> [DOCUMENT]
☆ ☆ ☆ ☆ ☆
Wednesday, February 2, 2011

AWP begins today - Visit Blog This Rock all this week for haiku and other updates!



The mass gathering of creative writers known as AWP (8,000 writers in one hotel, all competing to see who has the coolest glasses) converges on DC beginning today. Some folks are trapped by weather and have had to delay their arrival or are waiting to see if they'll get here at all. We are praying to the weather and travel gods to deliver unto our city all stranded writers!

Split This Rock will have a major presence at the conference this year. You can check out our schedule here. The big change is that Split This Rock is a Literary Partner of the conference, bringing high-profile programming in exchange for organizational visibility. We are grateful to AWP and especially this year's conference chair, Francisco Aragon, for giving us this opportunity.

A sign of the times, that AWP is embracing explicitly political organizations and programs? I think so. A quick glance through this year's program shows more panels and readings with social issue content than I've ever seen before. There are Split This Rock's two panels, The Dreams the Dreamers Dreamed: A Tribute to Langston Hughes and Undivided: Poet as Public Citizen, but there's a ton of others. A small sampling, all of these before 1:30 pm on Thursday:
  • Speak Peace: American Voices Respond to Vietnamese Children's Paintings Exhibit
  • We(a)ve: Inter-Indigenous Sovereign Poetics
  • Writing Human Rights: A Reading by Writers of the Iranian Diaspora.
☆ ☆ ☆ ☆ ☆
> [RECORD EXTRACTS]
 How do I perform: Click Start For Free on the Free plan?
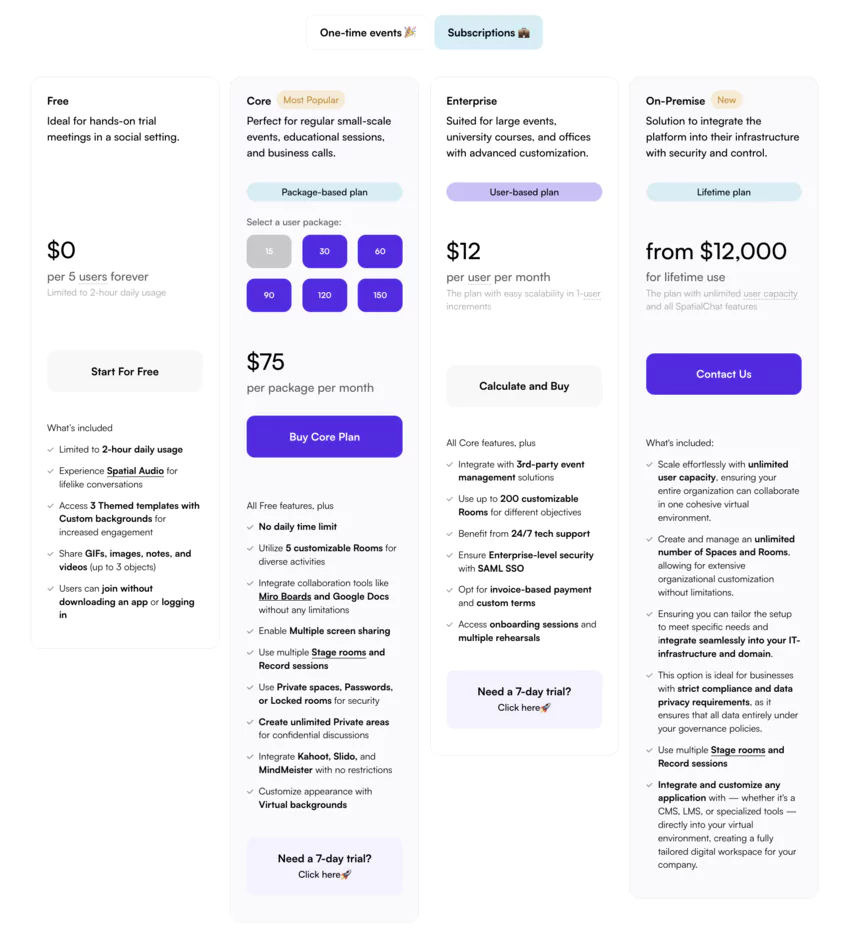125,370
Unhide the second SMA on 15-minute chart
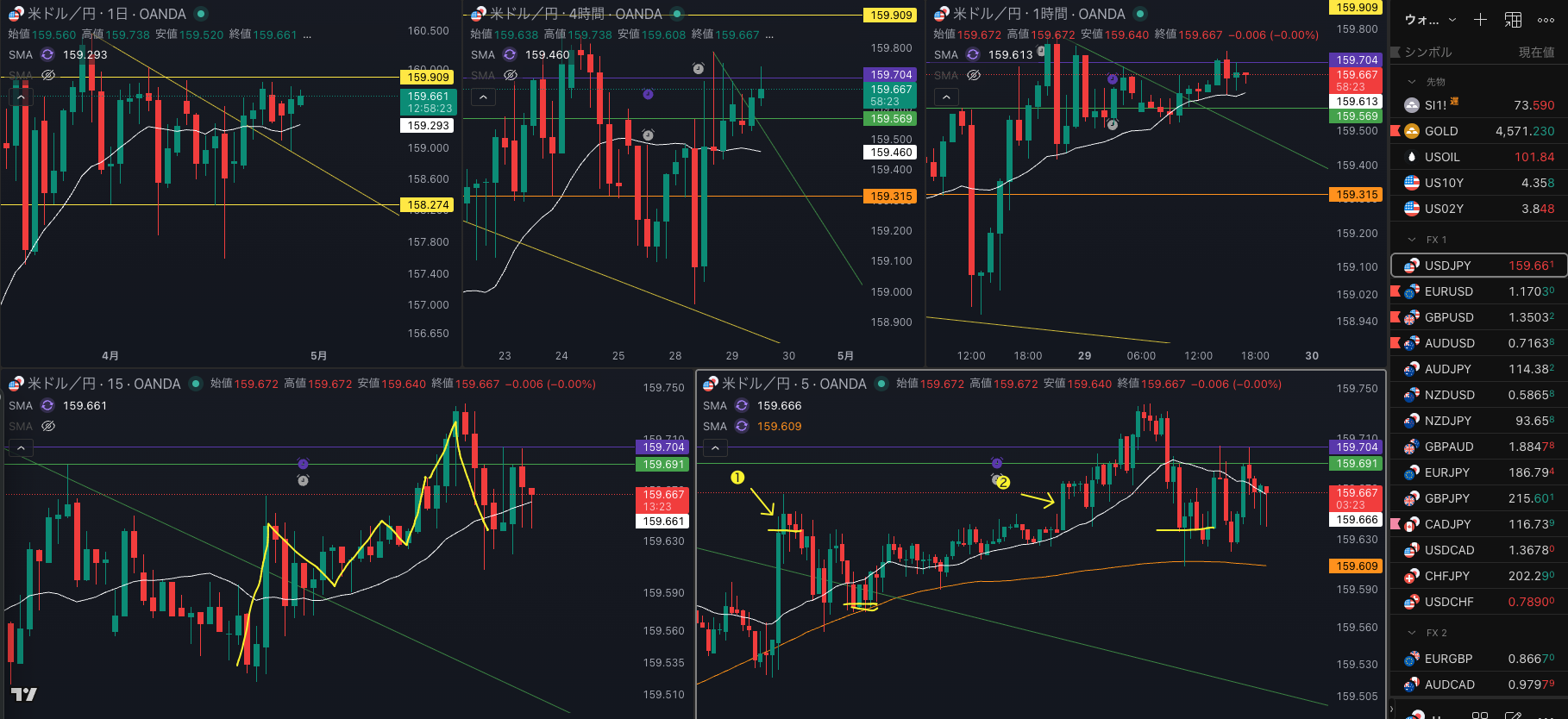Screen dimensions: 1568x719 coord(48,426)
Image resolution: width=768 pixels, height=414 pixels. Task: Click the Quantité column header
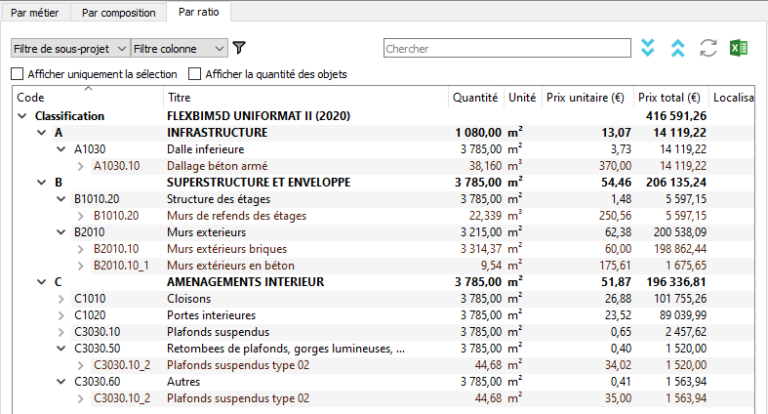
☆ ☆ ☆ ☆ ☆
> [REQUIRED WORK]
A. In the blog post about AWP, who is named as this year's conference chair?
B. Copy out the rows from the line containing "Unhide the second SMA on 15-minute chart" up to and including the last line of the rows, word for word, omitting the pictures.

> [WORKED SOLUTIONS]
A. Francisco Aragon

B.
Unhide the second SMA on 15-minute chart
Screen dimensions: 1568x719 coord(48,426)
Image resolution: width=768 pixels, height=414 pixels. Task: Click the Quantité column header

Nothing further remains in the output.